* **How to complete this task**
Find every line in the records below that contains "click", and copy it.

(Source data)
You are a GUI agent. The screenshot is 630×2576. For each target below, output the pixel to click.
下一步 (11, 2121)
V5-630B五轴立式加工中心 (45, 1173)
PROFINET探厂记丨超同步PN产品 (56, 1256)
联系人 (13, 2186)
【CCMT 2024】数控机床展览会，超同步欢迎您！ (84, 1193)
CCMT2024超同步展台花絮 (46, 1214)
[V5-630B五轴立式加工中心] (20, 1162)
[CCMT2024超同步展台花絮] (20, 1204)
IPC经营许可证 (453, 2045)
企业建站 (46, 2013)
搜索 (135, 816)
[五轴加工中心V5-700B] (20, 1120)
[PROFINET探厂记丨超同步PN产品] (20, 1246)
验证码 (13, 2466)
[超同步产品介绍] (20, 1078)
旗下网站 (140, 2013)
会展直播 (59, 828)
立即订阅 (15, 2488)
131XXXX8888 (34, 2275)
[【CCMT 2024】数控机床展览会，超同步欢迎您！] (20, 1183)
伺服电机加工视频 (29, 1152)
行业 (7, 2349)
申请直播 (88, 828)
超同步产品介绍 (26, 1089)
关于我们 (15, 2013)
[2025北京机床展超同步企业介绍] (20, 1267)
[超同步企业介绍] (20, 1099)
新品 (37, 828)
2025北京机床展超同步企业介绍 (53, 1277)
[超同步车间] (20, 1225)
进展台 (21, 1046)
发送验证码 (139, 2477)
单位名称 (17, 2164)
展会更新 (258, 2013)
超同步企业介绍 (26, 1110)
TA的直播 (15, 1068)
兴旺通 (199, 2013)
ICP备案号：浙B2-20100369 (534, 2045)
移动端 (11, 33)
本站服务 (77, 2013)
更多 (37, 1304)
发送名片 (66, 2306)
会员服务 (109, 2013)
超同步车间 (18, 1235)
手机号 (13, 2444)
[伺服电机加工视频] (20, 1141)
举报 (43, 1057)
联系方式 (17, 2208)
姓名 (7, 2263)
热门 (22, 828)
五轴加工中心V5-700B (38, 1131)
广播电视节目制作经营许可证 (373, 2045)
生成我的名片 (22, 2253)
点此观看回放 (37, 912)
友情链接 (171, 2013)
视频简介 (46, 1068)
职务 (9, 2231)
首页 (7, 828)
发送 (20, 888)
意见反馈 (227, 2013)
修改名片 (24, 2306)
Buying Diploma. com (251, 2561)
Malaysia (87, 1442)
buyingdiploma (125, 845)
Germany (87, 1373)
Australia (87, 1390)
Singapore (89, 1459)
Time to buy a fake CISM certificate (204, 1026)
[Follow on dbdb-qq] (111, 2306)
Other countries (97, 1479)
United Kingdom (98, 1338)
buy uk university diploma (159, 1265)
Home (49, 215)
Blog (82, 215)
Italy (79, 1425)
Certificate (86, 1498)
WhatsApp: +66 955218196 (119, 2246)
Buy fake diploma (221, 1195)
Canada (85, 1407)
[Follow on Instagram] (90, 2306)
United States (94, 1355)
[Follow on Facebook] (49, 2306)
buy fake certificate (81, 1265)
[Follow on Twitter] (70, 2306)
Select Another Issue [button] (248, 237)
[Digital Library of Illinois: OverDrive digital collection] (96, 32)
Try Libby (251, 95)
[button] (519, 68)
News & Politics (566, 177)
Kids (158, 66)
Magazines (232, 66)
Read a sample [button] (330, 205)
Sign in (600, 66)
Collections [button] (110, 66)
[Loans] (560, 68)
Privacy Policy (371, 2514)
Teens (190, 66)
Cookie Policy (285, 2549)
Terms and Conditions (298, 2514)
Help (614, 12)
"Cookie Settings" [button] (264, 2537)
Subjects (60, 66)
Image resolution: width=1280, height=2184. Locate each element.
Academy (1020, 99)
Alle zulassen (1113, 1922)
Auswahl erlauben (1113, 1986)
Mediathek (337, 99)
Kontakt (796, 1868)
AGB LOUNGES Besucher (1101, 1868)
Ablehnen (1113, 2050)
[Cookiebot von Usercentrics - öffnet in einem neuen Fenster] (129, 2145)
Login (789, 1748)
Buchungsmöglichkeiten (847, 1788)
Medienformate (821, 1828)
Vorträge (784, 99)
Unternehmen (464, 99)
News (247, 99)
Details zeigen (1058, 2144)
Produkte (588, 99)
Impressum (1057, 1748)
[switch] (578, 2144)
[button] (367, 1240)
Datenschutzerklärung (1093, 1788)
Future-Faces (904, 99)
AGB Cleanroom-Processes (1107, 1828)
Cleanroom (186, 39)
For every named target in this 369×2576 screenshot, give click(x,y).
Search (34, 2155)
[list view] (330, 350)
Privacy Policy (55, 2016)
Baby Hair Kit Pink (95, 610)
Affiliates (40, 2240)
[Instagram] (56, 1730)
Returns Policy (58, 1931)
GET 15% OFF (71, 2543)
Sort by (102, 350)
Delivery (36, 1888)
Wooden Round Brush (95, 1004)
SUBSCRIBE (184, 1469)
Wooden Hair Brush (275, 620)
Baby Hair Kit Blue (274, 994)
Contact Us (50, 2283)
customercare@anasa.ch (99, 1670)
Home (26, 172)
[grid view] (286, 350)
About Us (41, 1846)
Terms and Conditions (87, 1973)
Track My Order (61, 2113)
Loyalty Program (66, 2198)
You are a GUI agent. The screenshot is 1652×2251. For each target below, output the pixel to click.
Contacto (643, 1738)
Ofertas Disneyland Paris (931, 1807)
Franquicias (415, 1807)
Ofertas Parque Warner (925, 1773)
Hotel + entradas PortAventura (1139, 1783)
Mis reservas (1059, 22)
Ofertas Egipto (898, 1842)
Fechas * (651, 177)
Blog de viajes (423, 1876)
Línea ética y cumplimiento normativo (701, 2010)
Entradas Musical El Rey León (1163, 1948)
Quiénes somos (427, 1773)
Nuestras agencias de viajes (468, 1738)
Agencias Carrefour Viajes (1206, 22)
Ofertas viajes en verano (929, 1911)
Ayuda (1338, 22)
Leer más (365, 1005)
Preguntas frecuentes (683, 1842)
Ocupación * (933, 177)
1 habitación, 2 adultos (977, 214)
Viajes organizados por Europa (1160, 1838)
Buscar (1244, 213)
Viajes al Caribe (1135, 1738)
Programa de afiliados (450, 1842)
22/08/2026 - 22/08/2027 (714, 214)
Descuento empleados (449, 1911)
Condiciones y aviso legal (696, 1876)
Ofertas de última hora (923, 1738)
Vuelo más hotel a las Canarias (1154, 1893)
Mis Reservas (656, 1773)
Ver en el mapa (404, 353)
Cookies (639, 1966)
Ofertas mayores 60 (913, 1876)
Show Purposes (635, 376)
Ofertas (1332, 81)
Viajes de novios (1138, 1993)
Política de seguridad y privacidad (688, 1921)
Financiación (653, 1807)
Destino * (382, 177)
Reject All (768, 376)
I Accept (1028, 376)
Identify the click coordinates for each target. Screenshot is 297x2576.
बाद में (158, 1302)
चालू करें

* **Task answer**
You are a GUI agent. The screenshot is 630×2576. For each target below, output the pixel to click.
For every named target in this 369×2576 screenshot, give click(x,y).
You are a GUI agent. The screenshot is 1652×2251. For each target below, output the pixel to click.
Identify the click coordinates for each target. Screenshot is 297x2576.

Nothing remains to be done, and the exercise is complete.